Was passiert, wenn wir auf die Schmerzen mit Ablenkung reagieren?

Die Kinder verlernen, ihrem Körpergefühl zu vertrauen. Sie wissen nicht mehr, wem sie trauen sollen – am genannten Beispiel: dem Körper, der schmerzt oder dem Vater, der ihm einredet, dass nichts passiert ist? Sie dürfen nie vergessen: Ihr Kind ist abhängig von Ihrer Liebe. Es braucht Ihre Liebe wie die Luft zum Atmen. Eher verleugnen Kinder ihr Körpergefühl, als Ihre Liebe zu verlieren.

Was tun, wenn Ihr Kind weint?

Haben Sie Verständnis für die Schmerzen Ihres Kindes.
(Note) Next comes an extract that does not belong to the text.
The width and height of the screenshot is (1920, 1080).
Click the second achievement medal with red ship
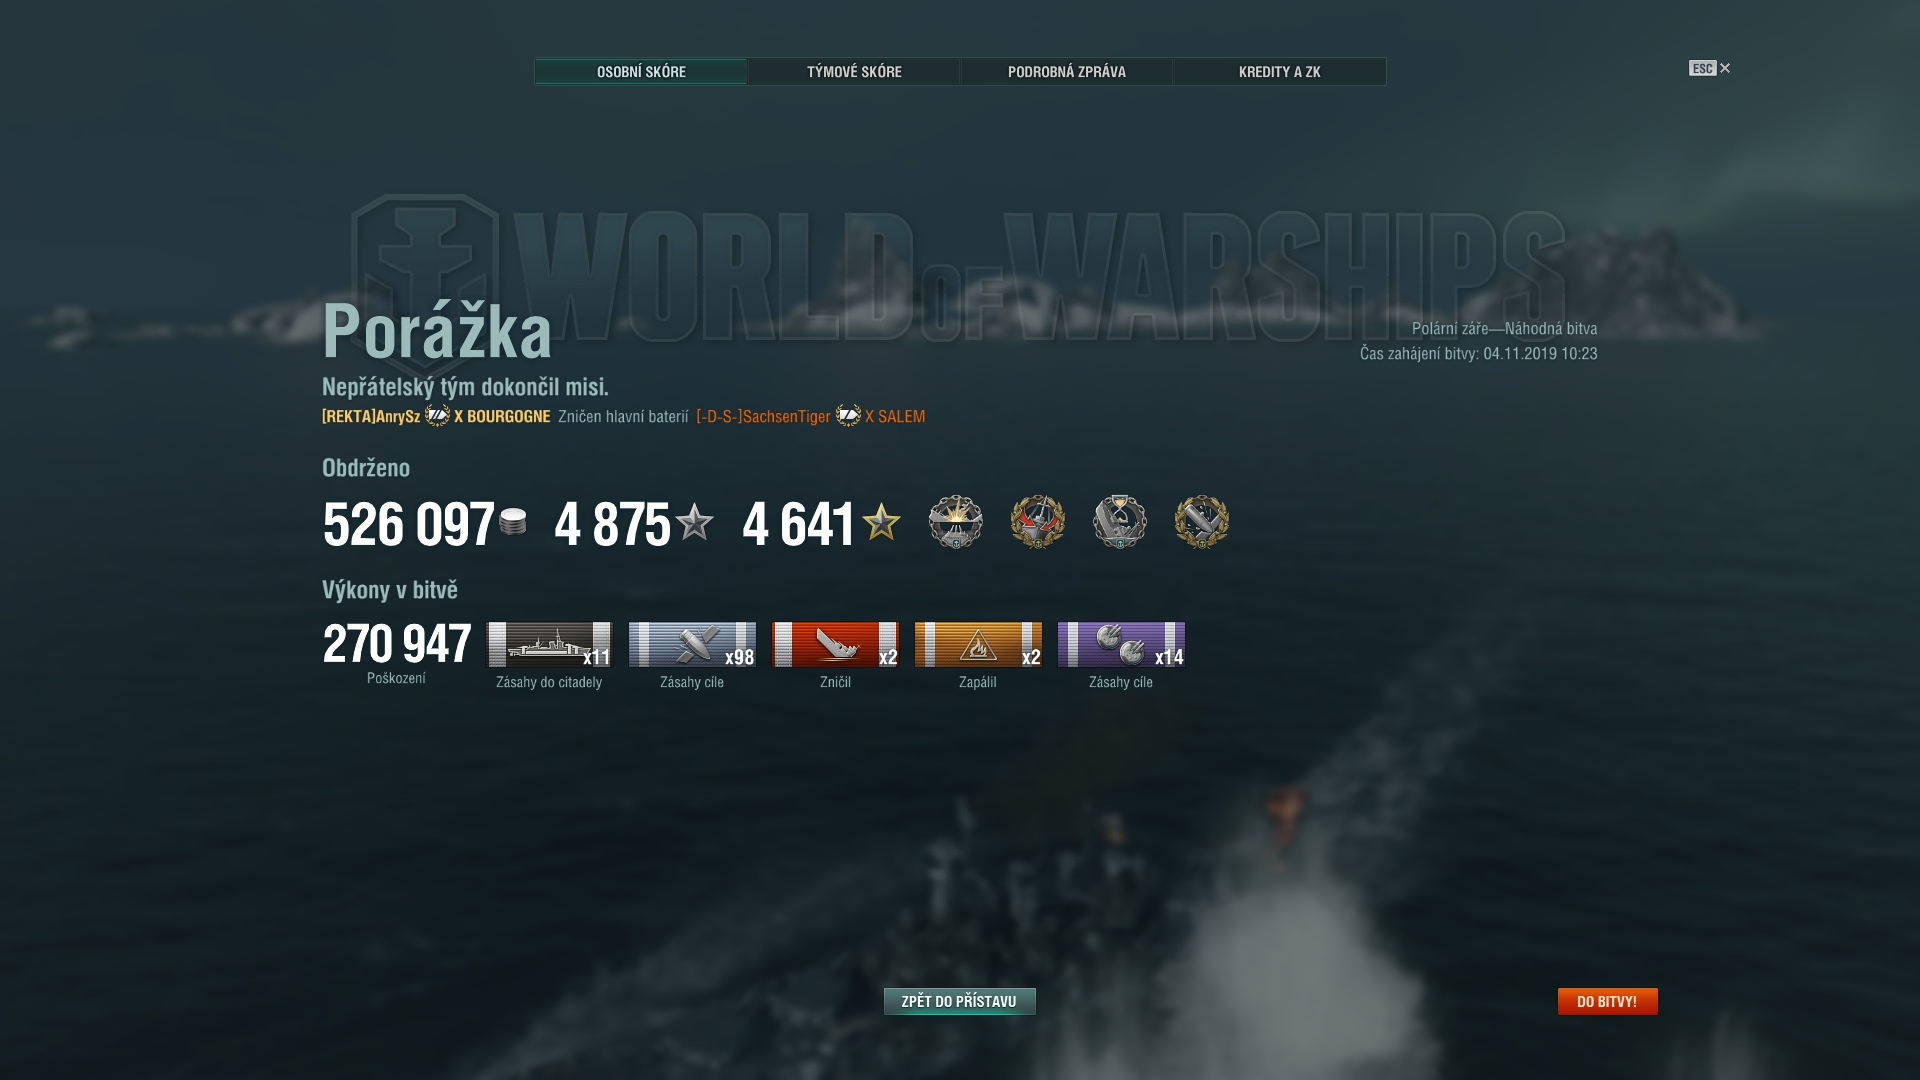pos(1038,521)
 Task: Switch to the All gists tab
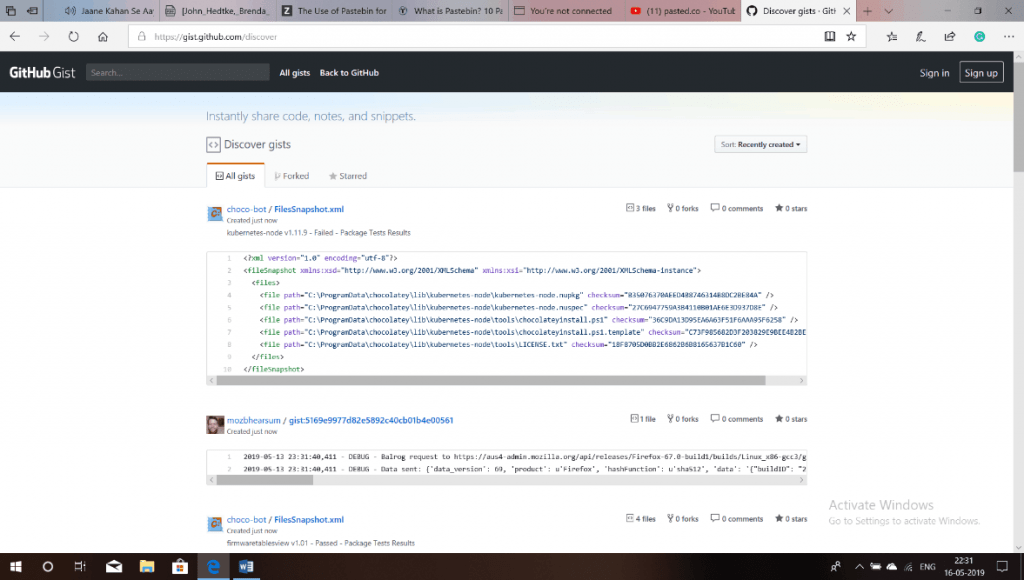point(235,175)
Verzichten Sie auf jedes Wegleugnen und Ablenken.
Nehmen Sie es auf den Schoß oder halten Sie es in den Armen. Sagen Sie beispielsweise: „Oje, du bist mit deinem Kopf an den Tisch gestoßen. Komm, ich nehme dich in den Arm, bis es dir wieder besser geht.“ Streicheln Sie mit Ihrer Hand über die schmerzende Stelle oder sprechen Sie einen Genesungsspruch: „Heile, heile Segen, morgen gibt es Regen, übermorgen Schnee und dann tut es nicht mehr weh“ oder blasen Sie auf die schmerzende Stelle. Ihre Zuwendung ist der beste Garant für die Schmerzlinderung.
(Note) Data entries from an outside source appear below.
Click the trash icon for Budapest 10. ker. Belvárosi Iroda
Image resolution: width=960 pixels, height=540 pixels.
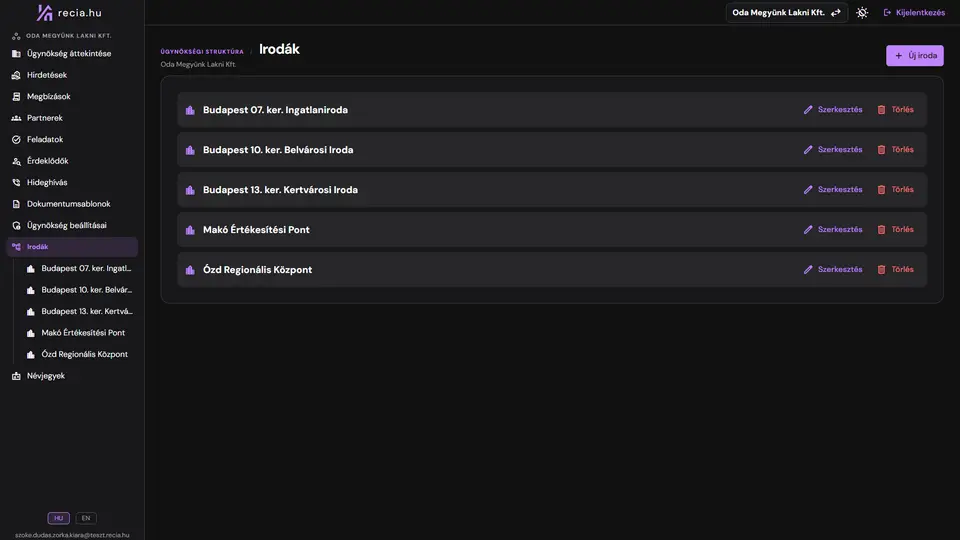point(881,149)
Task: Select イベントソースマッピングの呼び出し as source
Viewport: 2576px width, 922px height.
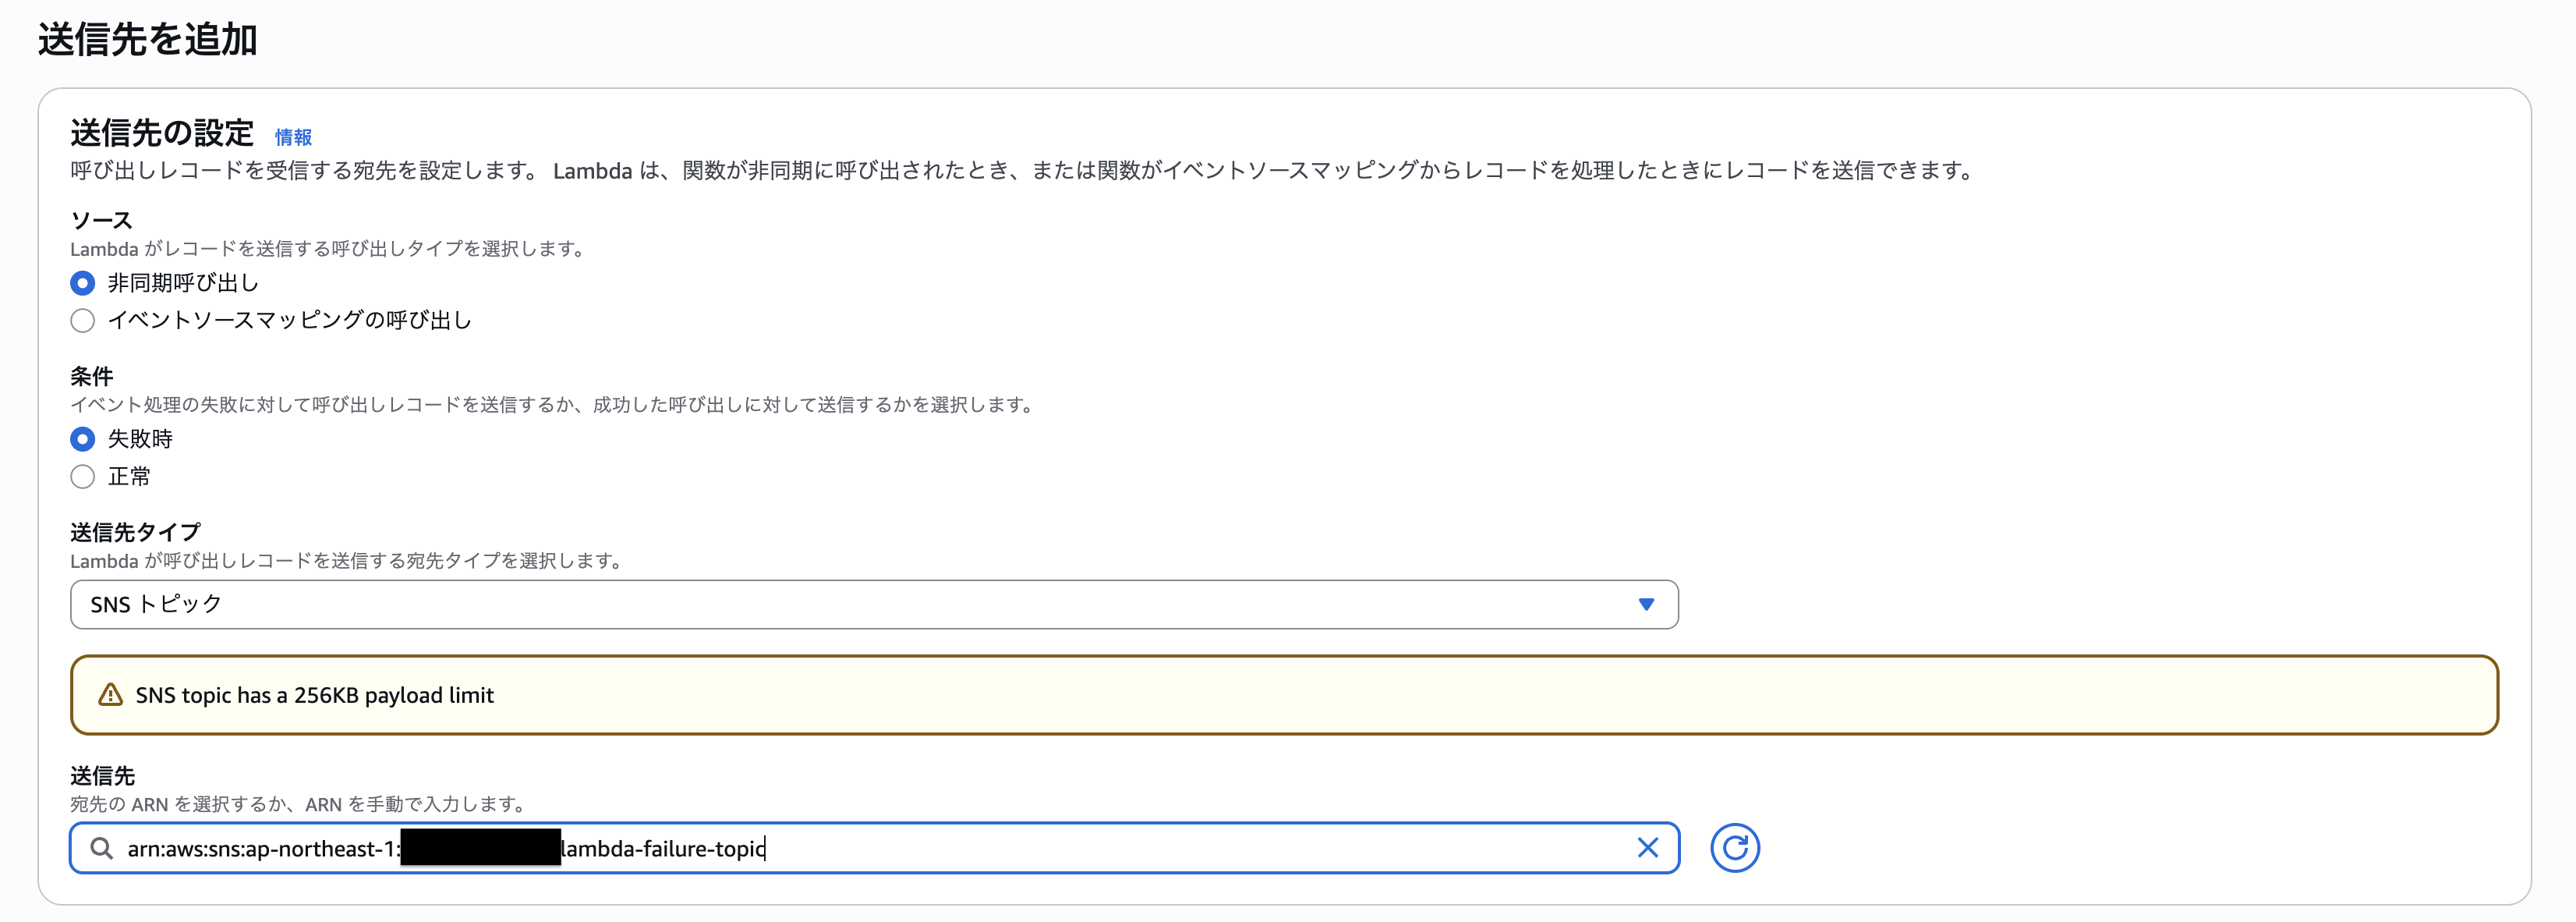Action: click(82, 320)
Zuneigung ist der beste Trost

Noch etwas, das Sie in diesem Zusammenhang wissen sollten:
Wenn Ihr Kind weint, dann lassen Sie es weinen.
Ich meine damit nicht, dass Sie sich nicht um Ihr Kind kümmern sollen. Ich meine damit, dass Sie das Weinen o. k. finden sollen. Vermitteln Sie dem Kind, dass es in Ordnung ist, wenn es weint. Verzichten Sie auf Sätze wie „Nicht weinen, ist ja nichts passiert.“ Weinen tut gut. Es reinigt die Seele.
Tränen, die nach außen fließen, bringen die Augen wieder zum Leuchten. Tränen, die nach innen fließen „graben Löcher in den Magen“.
Wenn Sie Ihrem Kind das Weinen zugestehen, dann fühlt es sich in seinem Schmerz und in seiner Trauer angenommen. Es fühlt sich von Ihnen behütet und beschützt. Dies gilt für Mädchen und Buben gleichermaßen.

Auch Jungs wollen getröstet werden

Auch Jungs wollen weinen (dürfen). Verzichten Sie auf Sprüche wie „Männer weinen nicht“ oder „Ein Indianer kennt keinen Schmerz“. Auch Jungs spüren Schmerzen. Sie wollen gehalten, umarmt und getröstet werden.
Jungs, deren Gefühle im Kindesalter respektiert werden, trauen sich auch als Erwachsene Gefühle zu zeigen.